BCA: British homes, schools and hospitals should be built with British cement and concrete

BCA: British homes, schools and hospitals should be built with British cement and concrete
Published: 10 March 2008

The British Cement Association (BCA) today called on the Chancellor of the Exchequer to recognizse in his Budget next week, the strategic contribution of the domestic cement industry in meeting the country’s economic and social development goals. Reminding him of the promise he made in his pre-Budget speech last November, that the Government would respond to the rising aspirations of the British people, the BCA, whose members are Castle Cement, Cemex UK, Lafarge Cement UK and Tarmac Buxton Lime and Cement, pointed out that if the Government is to deliver on its promises of more homes, schools, health care facilities and better infrastructure, then the country needs the materials to build them - and that means cement and concrete. Only cement and concrete are fire and flood resistant and have natural warming and cooling properties that will help to reduce energy usage in a period of climate change.

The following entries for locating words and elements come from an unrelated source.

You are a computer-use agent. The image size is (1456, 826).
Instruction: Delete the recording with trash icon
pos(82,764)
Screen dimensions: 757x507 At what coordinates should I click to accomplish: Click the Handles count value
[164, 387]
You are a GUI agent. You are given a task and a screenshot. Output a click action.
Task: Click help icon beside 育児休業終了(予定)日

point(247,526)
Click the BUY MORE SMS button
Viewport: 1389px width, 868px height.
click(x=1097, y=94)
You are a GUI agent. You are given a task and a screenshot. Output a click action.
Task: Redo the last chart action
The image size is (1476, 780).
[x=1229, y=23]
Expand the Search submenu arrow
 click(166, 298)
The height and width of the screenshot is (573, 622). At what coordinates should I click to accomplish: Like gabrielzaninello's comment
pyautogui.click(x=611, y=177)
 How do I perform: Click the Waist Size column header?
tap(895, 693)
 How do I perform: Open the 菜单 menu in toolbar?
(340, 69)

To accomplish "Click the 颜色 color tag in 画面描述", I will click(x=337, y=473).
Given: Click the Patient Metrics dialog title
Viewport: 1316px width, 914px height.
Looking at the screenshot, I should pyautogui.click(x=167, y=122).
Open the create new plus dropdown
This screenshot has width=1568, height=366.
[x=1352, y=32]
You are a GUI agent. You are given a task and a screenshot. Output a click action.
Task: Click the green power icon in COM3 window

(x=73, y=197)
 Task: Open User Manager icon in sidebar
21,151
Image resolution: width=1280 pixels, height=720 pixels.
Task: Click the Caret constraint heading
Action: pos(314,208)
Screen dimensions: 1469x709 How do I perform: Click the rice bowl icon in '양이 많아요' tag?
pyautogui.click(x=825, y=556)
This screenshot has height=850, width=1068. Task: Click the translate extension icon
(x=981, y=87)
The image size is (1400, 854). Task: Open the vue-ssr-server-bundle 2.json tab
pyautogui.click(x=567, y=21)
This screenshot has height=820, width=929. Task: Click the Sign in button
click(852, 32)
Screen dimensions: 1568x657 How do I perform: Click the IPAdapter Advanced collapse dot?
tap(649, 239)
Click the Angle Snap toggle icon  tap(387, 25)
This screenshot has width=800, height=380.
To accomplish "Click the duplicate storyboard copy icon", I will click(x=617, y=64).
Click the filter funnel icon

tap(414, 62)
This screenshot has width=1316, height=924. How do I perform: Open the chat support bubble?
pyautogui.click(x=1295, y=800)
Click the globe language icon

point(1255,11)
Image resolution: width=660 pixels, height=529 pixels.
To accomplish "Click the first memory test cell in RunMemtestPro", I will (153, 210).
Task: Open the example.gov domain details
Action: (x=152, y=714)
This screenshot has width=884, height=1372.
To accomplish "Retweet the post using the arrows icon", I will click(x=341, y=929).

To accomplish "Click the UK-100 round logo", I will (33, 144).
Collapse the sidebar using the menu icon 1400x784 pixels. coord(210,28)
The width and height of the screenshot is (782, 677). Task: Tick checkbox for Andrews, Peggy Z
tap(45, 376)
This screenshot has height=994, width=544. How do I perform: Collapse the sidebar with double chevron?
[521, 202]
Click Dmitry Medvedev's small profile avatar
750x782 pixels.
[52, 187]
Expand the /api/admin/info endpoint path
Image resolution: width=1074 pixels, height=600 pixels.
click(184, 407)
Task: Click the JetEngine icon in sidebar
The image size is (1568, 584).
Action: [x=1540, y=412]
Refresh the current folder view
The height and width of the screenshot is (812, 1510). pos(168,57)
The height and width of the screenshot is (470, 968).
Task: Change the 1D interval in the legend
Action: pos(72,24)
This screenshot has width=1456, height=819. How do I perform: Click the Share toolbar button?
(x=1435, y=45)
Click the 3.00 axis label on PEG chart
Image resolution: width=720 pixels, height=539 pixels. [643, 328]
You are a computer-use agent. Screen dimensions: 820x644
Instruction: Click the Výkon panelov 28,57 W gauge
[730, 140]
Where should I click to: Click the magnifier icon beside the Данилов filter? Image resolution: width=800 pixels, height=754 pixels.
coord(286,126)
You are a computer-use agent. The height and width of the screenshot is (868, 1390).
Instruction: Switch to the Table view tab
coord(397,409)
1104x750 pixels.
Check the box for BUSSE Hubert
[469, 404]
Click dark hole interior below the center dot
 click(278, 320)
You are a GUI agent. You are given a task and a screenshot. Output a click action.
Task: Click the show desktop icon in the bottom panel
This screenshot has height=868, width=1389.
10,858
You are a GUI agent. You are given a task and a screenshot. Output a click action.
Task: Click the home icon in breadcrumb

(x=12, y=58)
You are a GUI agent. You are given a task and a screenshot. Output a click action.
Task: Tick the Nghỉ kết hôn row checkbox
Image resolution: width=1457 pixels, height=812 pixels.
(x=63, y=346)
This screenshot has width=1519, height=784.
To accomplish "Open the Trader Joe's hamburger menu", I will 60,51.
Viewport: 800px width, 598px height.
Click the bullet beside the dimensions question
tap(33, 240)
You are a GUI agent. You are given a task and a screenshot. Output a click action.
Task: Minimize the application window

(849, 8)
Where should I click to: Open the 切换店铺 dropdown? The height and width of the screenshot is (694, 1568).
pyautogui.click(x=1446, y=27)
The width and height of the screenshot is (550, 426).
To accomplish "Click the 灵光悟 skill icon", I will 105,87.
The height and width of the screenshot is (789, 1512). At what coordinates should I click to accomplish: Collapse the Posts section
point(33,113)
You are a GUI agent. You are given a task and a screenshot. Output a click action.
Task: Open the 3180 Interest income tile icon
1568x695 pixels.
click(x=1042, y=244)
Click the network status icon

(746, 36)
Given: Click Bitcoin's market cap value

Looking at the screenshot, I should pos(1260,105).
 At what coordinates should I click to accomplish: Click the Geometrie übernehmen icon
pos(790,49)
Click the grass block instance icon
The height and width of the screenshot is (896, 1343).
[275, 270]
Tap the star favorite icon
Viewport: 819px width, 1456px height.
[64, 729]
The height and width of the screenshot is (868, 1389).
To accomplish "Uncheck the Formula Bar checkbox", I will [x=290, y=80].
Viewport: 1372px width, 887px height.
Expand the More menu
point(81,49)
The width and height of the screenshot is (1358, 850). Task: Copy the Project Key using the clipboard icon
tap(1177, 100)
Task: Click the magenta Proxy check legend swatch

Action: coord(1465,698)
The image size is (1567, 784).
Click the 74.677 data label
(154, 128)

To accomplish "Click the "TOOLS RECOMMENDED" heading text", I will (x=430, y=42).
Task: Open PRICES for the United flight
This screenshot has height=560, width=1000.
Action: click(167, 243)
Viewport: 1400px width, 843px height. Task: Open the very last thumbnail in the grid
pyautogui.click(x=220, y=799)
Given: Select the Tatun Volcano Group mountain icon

“Cement and concrete are essential to achieving the economic development that will flow from better infrastructure and the social development aspirations of the public who demand new and better homes, schools and health care facilities” said Professor Pal Chana, Acting Chief Executive of the BCA. “Cement is a local product made in Britain and supplies are essential to help the construction and civil engineering industries meet government’s challenging targets. It is vital that a healthy and competitive domestic cement industry is maintained if we are not to risk ‘carbon and jobs leakage’ to non-carbon constrained countries. It is also essential that we do everything we can to avoid ‘carbon miles’ associated with imports”.

The BCA said “A taxation system that encourages imports and carbon leakage would be a disaster for the economy and the planet; we urge the Chancellor and the Government to think very carefully before introducing new burdens on industry; this means, amongst other things, ensuring that the cement industry is recognized as a ‘potentially competitively impacted sector’ under the EU Commission’s proposals for EU ETS Phase III.